■ What the exercise asks:
Lines from the beginning of the entries up to and including the one with "You are a computer-use agent. The" must be duplicated word for word; leave out all others.

### Data for review ###

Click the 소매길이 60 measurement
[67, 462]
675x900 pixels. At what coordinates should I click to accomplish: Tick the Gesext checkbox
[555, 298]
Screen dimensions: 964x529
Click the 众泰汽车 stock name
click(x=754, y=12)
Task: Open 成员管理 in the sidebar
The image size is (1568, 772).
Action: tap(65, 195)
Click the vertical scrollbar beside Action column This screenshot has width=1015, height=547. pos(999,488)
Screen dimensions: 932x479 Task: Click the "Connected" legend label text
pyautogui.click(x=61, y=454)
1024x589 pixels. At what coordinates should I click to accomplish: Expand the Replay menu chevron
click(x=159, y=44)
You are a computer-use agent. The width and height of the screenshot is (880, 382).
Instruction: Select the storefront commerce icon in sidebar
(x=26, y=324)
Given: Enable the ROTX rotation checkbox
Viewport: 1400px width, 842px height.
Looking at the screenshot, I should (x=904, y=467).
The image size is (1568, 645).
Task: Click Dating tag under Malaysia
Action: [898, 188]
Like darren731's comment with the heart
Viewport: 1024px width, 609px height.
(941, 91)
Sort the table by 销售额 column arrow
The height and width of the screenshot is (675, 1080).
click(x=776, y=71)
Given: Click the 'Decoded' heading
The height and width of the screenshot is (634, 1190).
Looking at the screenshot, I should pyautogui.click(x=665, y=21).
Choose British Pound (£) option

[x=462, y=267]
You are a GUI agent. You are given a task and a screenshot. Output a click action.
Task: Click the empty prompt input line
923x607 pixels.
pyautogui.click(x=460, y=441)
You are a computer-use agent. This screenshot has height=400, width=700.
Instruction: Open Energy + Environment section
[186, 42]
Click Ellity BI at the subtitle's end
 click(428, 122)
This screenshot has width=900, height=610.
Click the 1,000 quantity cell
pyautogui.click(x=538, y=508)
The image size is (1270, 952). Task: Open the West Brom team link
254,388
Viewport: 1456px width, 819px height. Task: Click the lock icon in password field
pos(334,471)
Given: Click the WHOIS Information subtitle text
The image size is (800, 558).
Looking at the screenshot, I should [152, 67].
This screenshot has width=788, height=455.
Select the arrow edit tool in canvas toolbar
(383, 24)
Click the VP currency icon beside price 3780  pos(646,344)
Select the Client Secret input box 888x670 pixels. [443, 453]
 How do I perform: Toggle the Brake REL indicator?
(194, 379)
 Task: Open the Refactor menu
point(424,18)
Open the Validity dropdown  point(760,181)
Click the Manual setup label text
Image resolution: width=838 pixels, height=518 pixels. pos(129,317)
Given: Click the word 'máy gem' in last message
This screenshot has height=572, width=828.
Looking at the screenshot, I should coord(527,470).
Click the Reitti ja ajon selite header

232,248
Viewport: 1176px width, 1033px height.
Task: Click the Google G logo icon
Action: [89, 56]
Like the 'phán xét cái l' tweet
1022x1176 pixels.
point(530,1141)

###

■ Exercise response:
Click the 소매길이 60 measurement
[67, 462]
675x900 pixels. At what coordinates should I click to accomplish: Tick the Gesext checkbox
[555, 298]
Screen dimensions: 964x529
Click the 众泰汽车 stock name
click(x=754, y=12)
Task: Open 成员管理 in the sidebar
The image size is (1568, 772).
Action: tap(65, 195)
Click the vertical scrollbar beside Action column This screenshot has width=1015, height=547. pos(999,488)
Screen dimensions: 932x479 Task: Click the "Connected" legend label text
pyautogui.click(x=61, y=454)
1024x589 pixels. At what coordinates should I click to accomplish: Expand the Replay menu chevron
click(x=159, y=44)
You are a computer-use agent. The width and height of the screenshot is (880, 382).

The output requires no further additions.